Escribí y publiqué en mi crónica:

“El paciente tiene un rosario plateado anudado en su mano derecha. También una cinta de tela café en la muñeca de la misma mano. Es una reliquia. En la cabeza le colocaron un pañuelo blanco bendecido con la imagen del Sagrado Corazón. Se aprecian suturas en ambas sienes. Una doctora, la encargada de la Unidad de Terapia Intensiva, se acerca a la cama donde él yace prácticamente sin ropa para que no le dé fiebre. Le toca el pecho con firmeza, pero delicadamente. “¡Aldo!”. El joven de 19 años mantiene los ojos cerrados, pero reacciona durante fracciones de segundos. Mueve ligeramente el brazo izquierdo y el pecho. También las piernas. Es como un leve espasmo que se extiende hasta los párpados.”
Luego publiqué en el diario Milenio la crónica del parte médico.

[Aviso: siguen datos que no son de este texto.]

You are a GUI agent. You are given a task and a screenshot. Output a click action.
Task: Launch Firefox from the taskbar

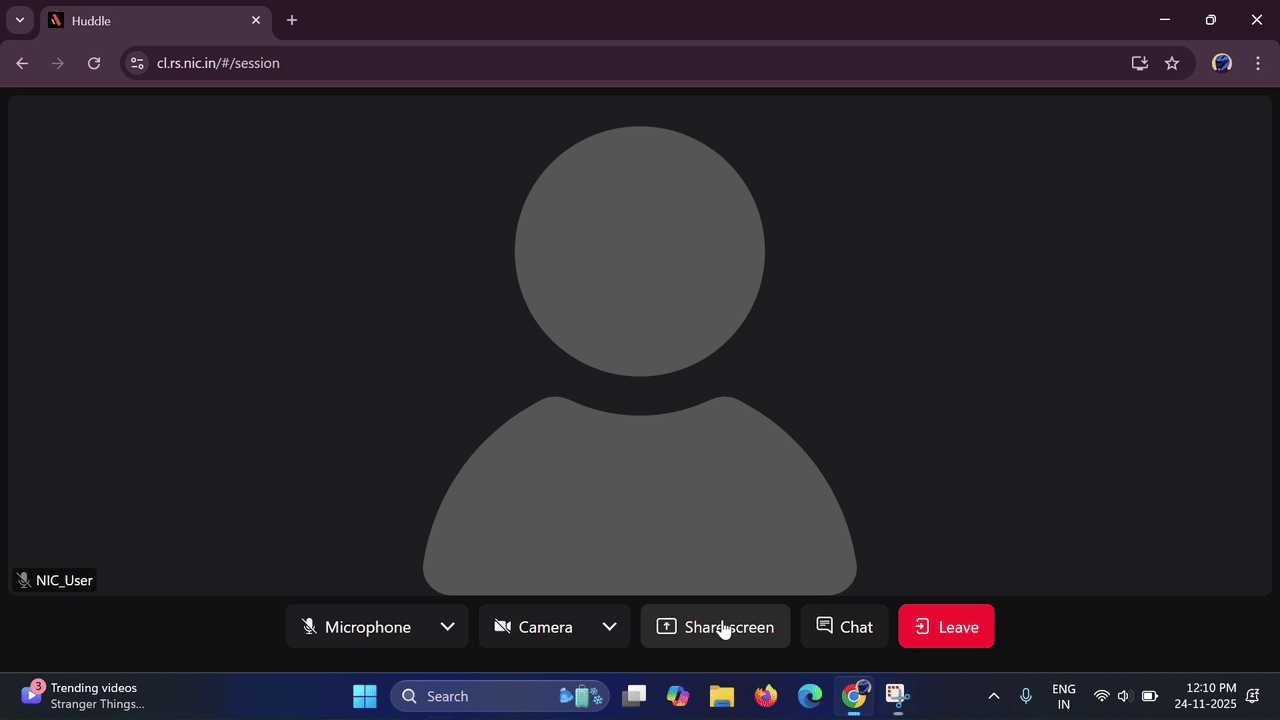765,696
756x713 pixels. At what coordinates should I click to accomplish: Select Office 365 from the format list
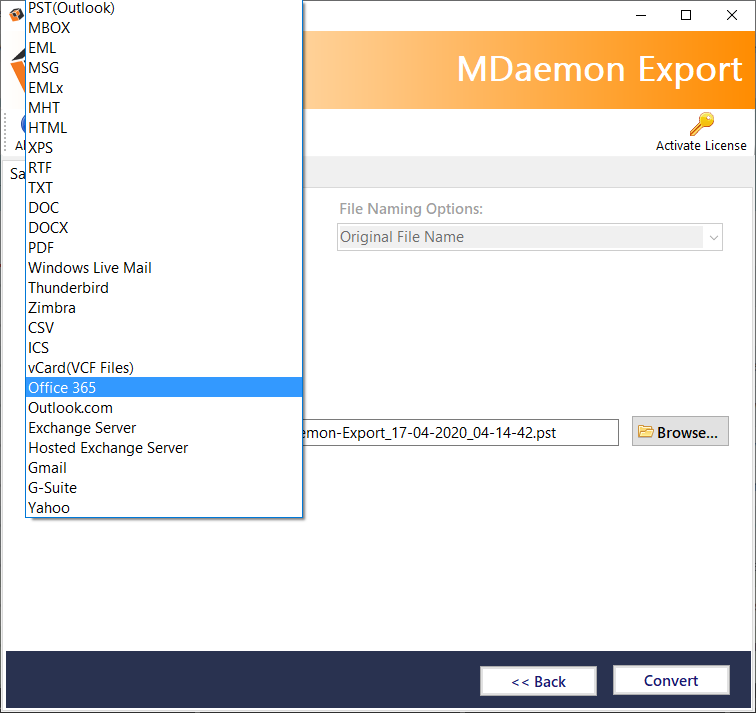62,388
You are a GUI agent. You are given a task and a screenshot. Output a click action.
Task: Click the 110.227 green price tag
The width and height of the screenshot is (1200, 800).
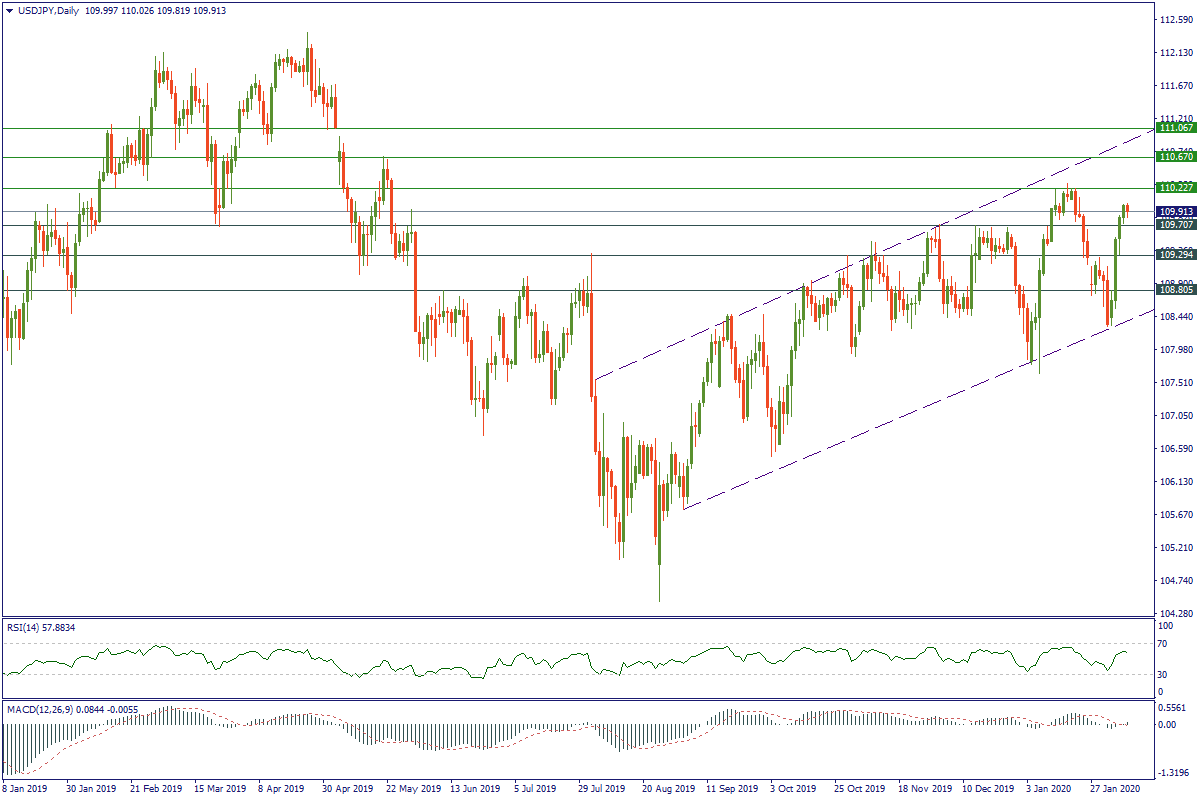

“Habla con voz firme pero con semblante triste el doctor Fernando Yáñez Méndez, médico radiólogo que es el director del Hospital General de Iguala:

“-Entra la bala por la región frontal izquierda, sale por el lado derecho. Produce hemorragia e inflamación intensas. Y como consecuencia de esto se produce un infarto cerebral en los lóbulos frontales, los lóbulos temporales y en la región cortical. En la corteza cerebral. Eso afecta muchas zonas. Es un infarto cerebral que quiere decir que, prácticamente, 65% del cerebro de Aldo no funciona. Está muerto ese tejido. Va a quedar con muchas alteraciones motoras sensitivas, cognoscitivas. De esto, por supuesto, la familia ya está enterada. Ese estado se llama coma vigil. Si él sale, si mejora, no va a poder tener interrelaciones con nadie. Así va a ser. Hay posibilidades de que sobreviva, pero quedaría sin interrelación con el medio ambiente. Va a necesitar una asistencia especial. Va a necesitar ser alimentado por una sonda de gastrostomía, con su traqueotomía, con cuidados especiales. ¿Tiene reacción de algún tipo? Sí, por eso no tiene muerte cerebral. Él responde a estímulos dolorosos y sensitivos. Por ejemplo, si usted le aprieta el esternón, reacciona. Si usted le roza su cara, tiene una reacción de defensa. Tiene tos. Es un reflejo. Se encuentra sin ventilador, con una ventilación asistida. El pronóstico de Aldo es malo para la función y reservado para la vida. Es muy triste para todos. Es una tragedia.”

Es muy triste para todos. Es una tragedia la de Aldo y los otros 43 de Ayotzinapa.

Aldo. Aldo Gutiérrez Solano, el joven de 19 años a quien aquella noche de canallas una bala policial (o sicaria, que para el caso era lo mismo); un enorme proyectil calibre .223, que se usa en los fusiles AR-15, le perforó y atravesó de un lado a otro la cabeza.

Maldita bala: Aldo perdió el 65% del cerebro y quedó en coma.

Esa es la desgracia de Ayotzinapa. No los Murillos y los Zerones. Nunca lo olvidemos, ¿sí?